■ **TASK GOAL**
Transcribe, word for word, only the lines from the one containing "Accept and Close (512, 775)" through the end of the material below. Pictures stay out.

■ **PROVIDED DATA**
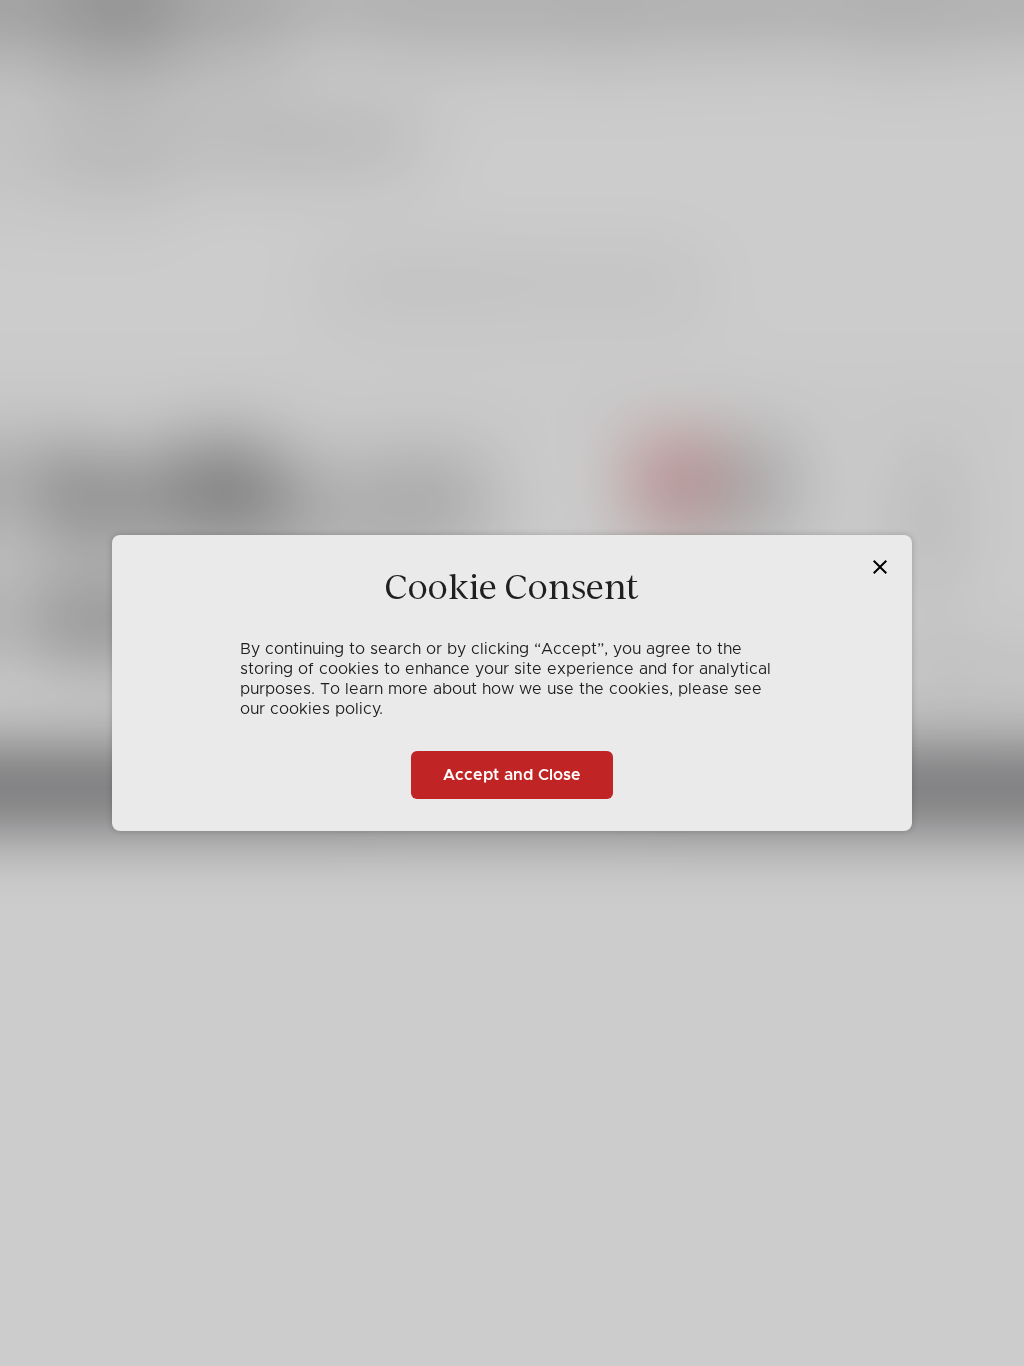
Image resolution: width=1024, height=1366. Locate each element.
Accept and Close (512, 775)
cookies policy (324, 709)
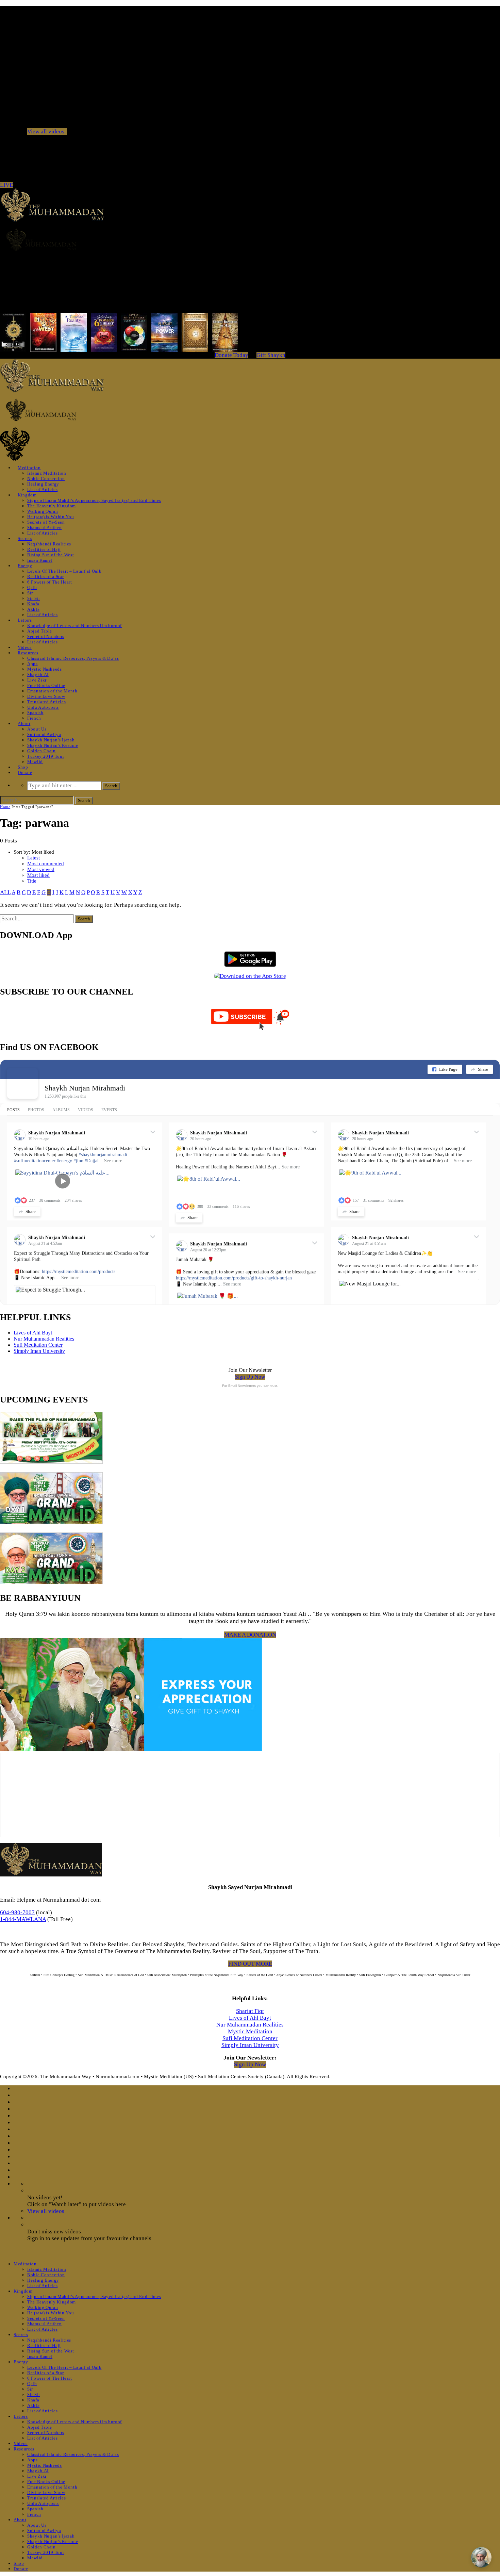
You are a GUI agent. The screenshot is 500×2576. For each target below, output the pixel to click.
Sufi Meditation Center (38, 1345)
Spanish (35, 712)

■ **ANSWER SPACE**
Accept and Close (512, 775)
cookies policy (324, 709)
You are a GUI agent. The screenshot is 500×2576. For each target below, output the pixel to click.
Sufi Meditation Center (38, 1345)
Spanish (35, 712)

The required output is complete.